Research conducted by Synergy shows how real that risk has become. Eighty-four percent (84%) of surveyed warehouse and fulfillment professionals reported at least one disruption in the past 24 months. Internal network failures, cloud outages, power interruptions, cybersecurity incidents and ISP issues all appeared as causes. Even more telling, 62% of those who experienced disruption reported two or more sources. Downtime is not a single vendor problem. It is an operating reality.
The most damaging incidents are not always full shutdowns. Half of respondents said their most impactful outage only affected certain workflows. That can be worse for the business, because teams are left guessing what can continue safely. Inventory accuracy becomes uncertain. By the time the system is restored, the warehouse may have hours of rework and customer recovery ahead of it.

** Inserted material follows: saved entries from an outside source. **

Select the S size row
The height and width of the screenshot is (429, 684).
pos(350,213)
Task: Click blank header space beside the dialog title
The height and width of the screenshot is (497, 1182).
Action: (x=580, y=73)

Executives feel that pain in financial terms. Among respondents who estimated downtime cost, most put it at $5,000 per hour or more, with many reporting much higher figures – even over $100,000 per hour. Yet only 32% formally track downtime costs. If the business does not measure downtime, resilience looks like an IT preference. Once it measures lost throughput, overtime recovery, missed SLAs, expedited freight, idle automation and customer trust, resilience becomes a margin and revenue protection issue.
Shipping is where the damage becomes visible fastest. Shipping and carrier communication were the most commonly affected workflows during outages. That means missed cutoffs, delayed orders, damaged OTIF performance and uncomfortable customer conversations. For 3PLs, retailers, manufacturers and distributors, the warehouse is often where brand promises either hold or break.

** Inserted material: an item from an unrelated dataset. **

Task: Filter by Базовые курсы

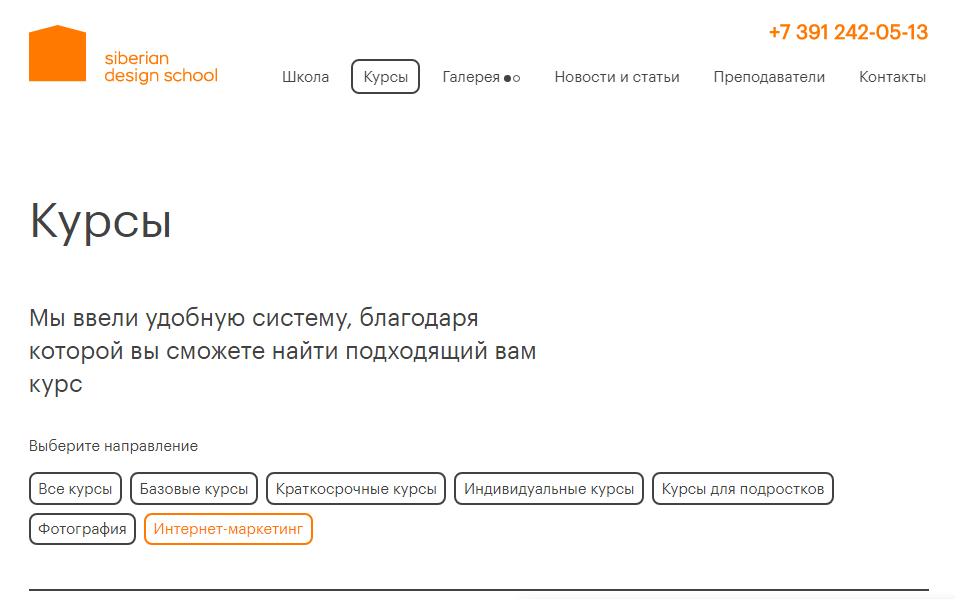Action: (x=194, y=489)
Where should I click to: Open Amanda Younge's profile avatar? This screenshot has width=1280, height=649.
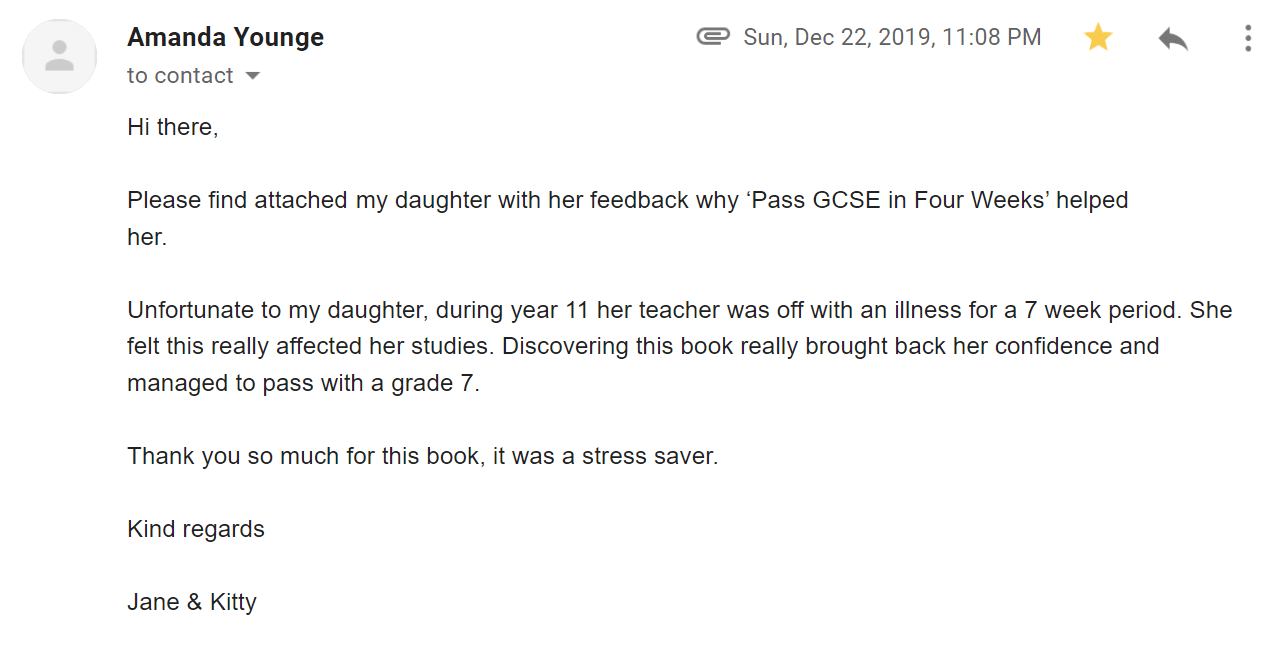(60, 56)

Automation raises the stakes further. Companies are investing in robotics, conveyors, automated storage, sortation and intelligent workflow tools because labor is tight and service expectations keep rising. But automation depends on reliable execution software. Roughly 90% of respondents said automation systems are at least somewhat dependent on the WMS being fully online, and nearly half reported automation assets idling at least occasionally because of software or connectivity issues.
That is the business risk executives need to see. When an automated warehouse loses system continuity, it is not only people standing still. Expensive capital equipment sits idle too. The ROI case for automation assumes uptime. A WMS architecture that cannot support continuity puts that ROI at risk.

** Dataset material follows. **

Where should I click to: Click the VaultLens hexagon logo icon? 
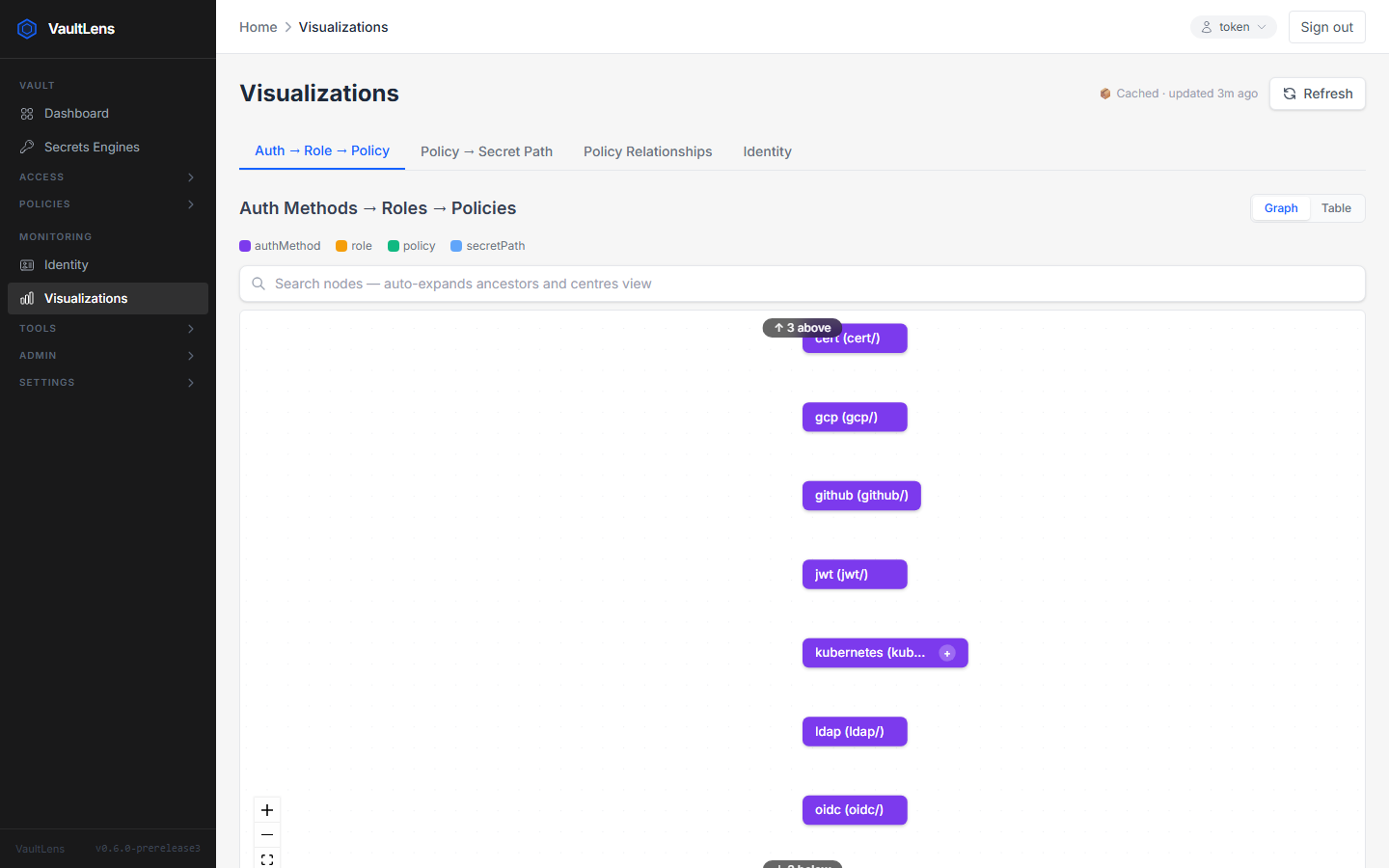[27, 29]

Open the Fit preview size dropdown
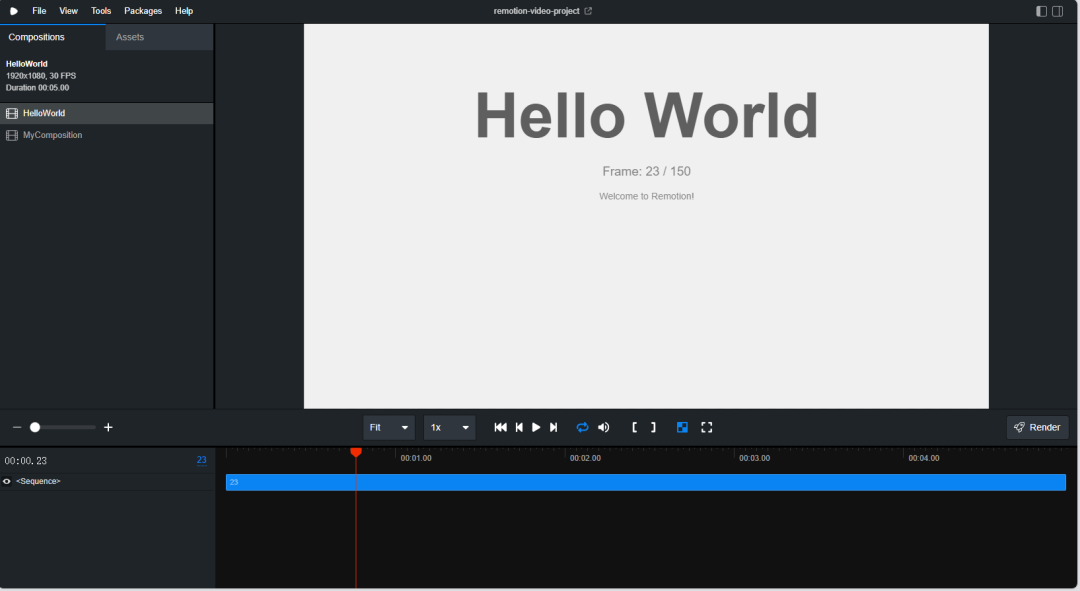point(389,428)
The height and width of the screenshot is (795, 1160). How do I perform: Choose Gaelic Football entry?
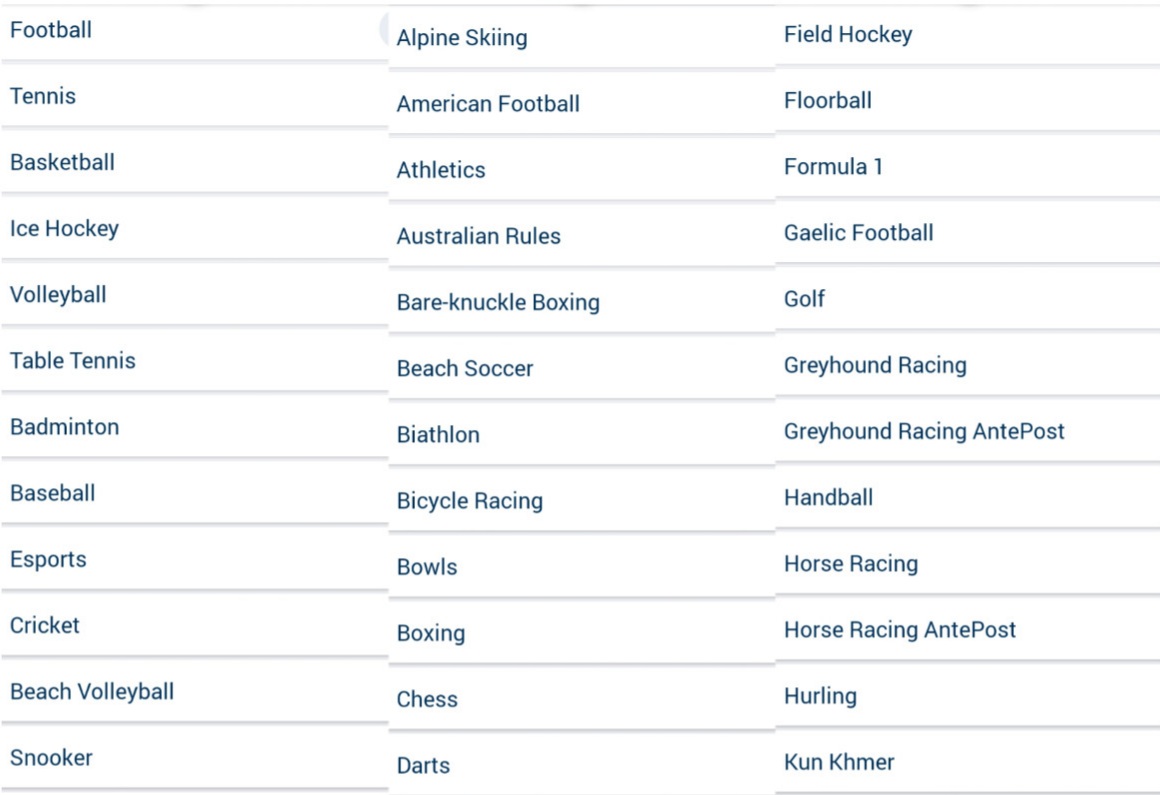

This is where hybrid WMS becomes a business argument, not a technical preference. A hybrid model combines cloud coordination with local execution capability. The cloud still matters for visibility, orchestration, enterprise control and broader network intelligence. But core warehouse activity can continue locally when connectivity, cloud services or outside dependencies are impaired.
ORCA is built around that idea. It brings together on-premises operational devices and cloud coordination so warehouses can gain the benefits of modern cloud systems without making every execution step dependent on constant external connectivity. It is a resilience-first approach for companies that need central visibility, local autonomy and confidence during disruption.
That confidence has commercial value. It helps protect customer trust. It makes automation investments safer. It gives operations leaders a stronger story around uptime and continuity. It also gives CFOs and CEOs a clearer way to compare WMS options: not just by software features, but by the cost of failure.
The next generation of WMS will be judged by what it protects on a bad day. For executives responsible for growth and risk, hybrid WMS is no longer a niche architecture discussion that the tech team has.